- The CPT Manual, which lists all available procedure codes, is divided into anatomical sections including sections, such as circulatory and endocrine (see link in References). In addition to body systems, there are also lab procedure codes and codes for radiological procedures. Some procedures require multiple codes from more than one section of the CPT manual. For example, an aortic aneurysm repair requires circulatory codes as well as codes for radiological guidance.
- All codes include a procedure description. Many descriptions sound similar but differ in application or in reimbursement if used for billing purposes. Never bill for a higher priced procedure if the documentation does not clearly support a more involved procedure. For example, there are multiple codes for chest X-rays. A one-view chest X-ray is coded as "71010." A two view chest X-ray is coded for higher reimbursement as "71020." Unless the report clearly states two views, the one view code must be used.

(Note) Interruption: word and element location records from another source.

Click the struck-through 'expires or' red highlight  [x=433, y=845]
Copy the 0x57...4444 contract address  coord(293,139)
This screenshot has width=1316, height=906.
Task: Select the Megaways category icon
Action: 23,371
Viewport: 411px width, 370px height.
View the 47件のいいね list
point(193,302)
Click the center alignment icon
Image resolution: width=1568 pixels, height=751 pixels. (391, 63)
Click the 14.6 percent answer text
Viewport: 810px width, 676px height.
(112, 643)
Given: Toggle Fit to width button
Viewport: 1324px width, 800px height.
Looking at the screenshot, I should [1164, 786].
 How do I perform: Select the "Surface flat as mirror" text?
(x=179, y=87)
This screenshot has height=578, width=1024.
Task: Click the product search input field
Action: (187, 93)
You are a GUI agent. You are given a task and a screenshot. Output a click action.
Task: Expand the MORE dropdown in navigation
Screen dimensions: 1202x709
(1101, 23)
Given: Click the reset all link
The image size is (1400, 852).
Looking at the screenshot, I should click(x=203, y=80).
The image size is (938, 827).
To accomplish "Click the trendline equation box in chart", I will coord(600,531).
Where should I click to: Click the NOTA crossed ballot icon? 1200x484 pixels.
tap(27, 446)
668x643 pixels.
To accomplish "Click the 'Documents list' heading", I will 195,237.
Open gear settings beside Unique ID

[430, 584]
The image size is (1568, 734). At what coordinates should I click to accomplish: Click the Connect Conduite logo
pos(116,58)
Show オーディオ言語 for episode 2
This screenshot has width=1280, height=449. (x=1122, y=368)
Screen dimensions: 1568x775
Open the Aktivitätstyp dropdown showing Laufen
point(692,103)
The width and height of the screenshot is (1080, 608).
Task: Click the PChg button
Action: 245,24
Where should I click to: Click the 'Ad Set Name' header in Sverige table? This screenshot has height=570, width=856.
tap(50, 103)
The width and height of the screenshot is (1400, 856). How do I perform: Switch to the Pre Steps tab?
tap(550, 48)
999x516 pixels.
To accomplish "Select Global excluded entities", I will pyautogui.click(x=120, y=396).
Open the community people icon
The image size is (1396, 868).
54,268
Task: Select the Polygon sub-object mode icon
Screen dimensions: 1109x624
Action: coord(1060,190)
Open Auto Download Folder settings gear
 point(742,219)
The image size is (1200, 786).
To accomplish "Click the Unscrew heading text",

- Many procedures require several steps. It is tempting to assign a separate procedure code for each step, but Medicare and many other payers bundle incidental steps, such as the initial incision and X-ray guidance into one primary procedure code. Separating the procedures into many procedure codes, called unbundling, is against Medicare regulations and can result in fines and penalties include removal from the Medicare and Medicaid programs. It is up to the coding professional to keep abreast of bundled code changes and to code the records accordingly.